I am going to Alaska for a while. I'm going to ride my bike and sit alongside a river and do some other things. I'm not sure what happens after that. But I am going to find out.
Walking out of my yoga studio today for possibly the last time and certainly the last time in a while left me feeling sort of the way you feel when someone amazing dies. Like -you miss them like nothing else and your heart feels compressed in your chest but the beauty of your time with them has been so great that there is a surpassing joy even in their passing. A loss which, in the light of the impact, makes you cry with gratitude and feel that you are the most blessed person on the earth. A strange grief. Walking out of the studio where I've shed veritable rivers of sweat and tears. Where much transformation of my physiology, mind and spiritual self has occurred. Amazing people taught me many of the greatest lessons of my life behind the door through which I have just exited. Struggle, struggle, frustration and bliss. Openness. A clear voice. And lots of true friends who will be missed!

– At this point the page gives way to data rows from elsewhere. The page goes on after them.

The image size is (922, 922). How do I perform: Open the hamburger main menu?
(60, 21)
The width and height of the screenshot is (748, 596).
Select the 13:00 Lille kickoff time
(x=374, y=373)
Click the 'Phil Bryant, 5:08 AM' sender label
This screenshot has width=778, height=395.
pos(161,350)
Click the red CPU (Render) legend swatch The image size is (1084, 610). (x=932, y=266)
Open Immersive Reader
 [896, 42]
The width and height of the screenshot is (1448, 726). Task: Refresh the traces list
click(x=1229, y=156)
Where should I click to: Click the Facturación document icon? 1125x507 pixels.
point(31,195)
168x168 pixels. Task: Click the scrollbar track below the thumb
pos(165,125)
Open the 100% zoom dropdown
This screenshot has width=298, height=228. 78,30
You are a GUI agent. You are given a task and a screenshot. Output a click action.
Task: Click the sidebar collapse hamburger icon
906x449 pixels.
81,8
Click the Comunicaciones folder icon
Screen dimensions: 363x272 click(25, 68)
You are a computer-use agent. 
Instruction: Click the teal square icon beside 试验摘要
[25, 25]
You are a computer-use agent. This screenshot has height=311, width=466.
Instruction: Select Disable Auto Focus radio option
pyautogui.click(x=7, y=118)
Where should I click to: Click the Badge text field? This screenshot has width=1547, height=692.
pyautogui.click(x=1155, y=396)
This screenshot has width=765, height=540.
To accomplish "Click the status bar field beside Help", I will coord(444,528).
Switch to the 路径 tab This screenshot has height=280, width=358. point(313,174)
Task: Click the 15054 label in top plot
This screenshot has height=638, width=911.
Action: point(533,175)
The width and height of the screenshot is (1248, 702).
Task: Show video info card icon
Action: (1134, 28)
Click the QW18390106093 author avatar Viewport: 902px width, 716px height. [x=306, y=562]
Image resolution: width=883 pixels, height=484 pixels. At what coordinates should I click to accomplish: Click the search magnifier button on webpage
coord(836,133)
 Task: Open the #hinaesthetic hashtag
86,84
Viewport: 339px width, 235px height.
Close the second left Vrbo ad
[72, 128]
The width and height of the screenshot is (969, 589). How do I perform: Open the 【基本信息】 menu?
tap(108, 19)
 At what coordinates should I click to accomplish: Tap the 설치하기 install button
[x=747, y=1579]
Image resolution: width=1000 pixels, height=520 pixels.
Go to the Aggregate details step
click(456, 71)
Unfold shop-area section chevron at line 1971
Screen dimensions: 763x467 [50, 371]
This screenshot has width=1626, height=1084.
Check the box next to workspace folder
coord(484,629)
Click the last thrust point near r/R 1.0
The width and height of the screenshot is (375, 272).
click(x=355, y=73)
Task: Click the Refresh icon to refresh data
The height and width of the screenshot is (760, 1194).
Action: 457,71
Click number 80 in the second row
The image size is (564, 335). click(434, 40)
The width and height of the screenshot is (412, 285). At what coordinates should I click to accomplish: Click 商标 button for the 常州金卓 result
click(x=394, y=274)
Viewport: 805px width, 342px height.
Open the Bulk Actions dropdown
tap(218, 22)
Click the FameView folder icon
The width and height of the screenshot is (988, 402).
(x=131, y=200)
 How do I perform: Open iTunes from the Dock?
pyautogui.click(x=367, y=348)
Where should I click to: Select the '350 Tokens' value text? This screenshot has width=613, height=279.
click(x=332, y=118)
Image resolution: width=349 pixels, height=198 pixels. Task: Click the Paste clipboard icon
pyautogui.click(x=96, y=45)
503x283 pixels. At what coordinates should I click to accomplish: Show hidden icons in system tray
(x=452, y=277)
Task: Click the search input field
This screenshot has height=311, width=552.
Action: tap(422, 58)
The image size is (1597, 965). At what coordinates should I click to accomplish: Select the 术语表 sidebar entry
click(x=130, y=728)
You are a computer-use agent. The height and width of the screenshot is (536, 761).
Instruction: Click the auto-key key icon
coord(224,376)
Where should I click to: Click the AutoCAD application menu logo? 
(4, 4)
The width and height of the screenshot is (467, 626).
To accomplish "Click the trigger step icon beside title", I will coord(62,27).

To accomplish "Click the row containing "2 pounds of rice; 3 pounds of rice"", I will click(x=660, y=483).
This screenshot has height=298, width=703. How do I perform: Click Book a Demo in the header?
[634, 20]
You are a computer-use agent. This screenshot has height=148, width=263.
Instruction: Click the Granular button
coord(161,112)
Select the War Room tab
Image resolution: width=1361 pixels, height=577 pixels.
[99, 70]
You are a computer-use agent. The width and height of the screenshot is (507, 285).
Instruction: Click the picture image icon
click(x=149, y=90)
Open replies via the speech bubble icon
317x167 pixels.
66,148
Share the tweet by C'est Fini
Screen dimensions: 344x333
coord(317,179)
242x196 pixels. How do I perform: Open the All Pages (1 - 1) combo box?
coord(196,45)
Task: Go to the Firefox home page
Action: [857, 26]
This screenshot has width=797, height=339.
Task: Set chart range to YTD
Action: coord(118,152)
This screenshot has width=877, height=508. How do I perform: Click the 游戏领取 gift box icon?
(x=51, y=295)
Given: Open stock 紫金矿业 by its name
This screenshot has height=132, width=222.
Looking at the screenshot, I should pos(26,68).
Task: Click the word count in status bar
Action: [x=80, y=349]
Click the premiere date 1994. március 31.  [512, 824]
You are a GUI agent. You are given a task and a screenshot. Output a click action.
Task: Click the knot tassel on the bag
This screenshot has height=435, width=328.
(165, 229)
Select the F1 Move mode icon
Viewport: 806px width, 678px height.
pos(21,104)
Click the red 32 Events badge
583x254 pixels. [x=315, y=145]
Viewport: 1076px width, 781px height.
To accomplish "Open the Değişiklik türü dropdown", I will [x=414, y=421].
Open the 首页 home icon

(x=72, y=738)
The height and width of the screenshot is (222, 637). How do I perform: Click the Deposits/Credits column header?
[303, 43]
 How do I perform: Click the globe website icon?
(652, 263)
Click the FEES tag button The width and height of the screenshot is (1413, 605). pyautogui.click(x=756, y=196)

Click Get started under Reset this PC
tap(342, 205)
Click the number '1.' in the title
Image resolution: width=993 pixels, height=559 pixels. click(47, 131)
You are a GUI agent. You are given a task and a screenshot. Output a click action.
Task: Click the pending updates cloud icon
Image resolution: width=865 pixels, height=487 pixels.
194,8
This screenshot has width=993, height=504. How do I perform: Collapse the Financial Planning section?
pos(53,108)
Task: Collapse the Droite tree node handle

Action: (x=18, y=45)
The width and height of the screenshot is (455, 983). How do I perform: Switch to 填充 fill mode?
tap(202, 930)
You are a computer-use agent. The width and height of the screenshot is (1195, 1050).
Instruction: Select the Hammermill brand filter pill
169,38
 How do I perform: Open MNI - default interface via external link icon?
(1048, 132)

The only other photos I have today are of the food I am dehydrating in preparation for my time on the road. I'm going crazy and will probably be dehydrating shit for the next week straight. It will be well worth it when I am in Canada, days away from a grocery store and hungry from biking all day.
Kind of weird, right? A large bell jar of homemade sauerkraut, dehydrated - I would guess down to about 3oz. It's awesome. Inspired by my friend, 'Dada-G', who makes the most incredible pickled, dried and oil preserved zucchini. Dried pickles. Who knew! It's genius. (Dada-G is also a master at sourdough bread and I am almost certain that he speaks the language of microbes).
Black quinoa cooked in vegetable broth. I am going to seriously love myself for this when I am in the Yukon.
And this concludes my rather disjointed post. I am still learning to format this from an I-phone app. It's not ideal. I'm sure things will get more interesting soon. I fly out in 8 days.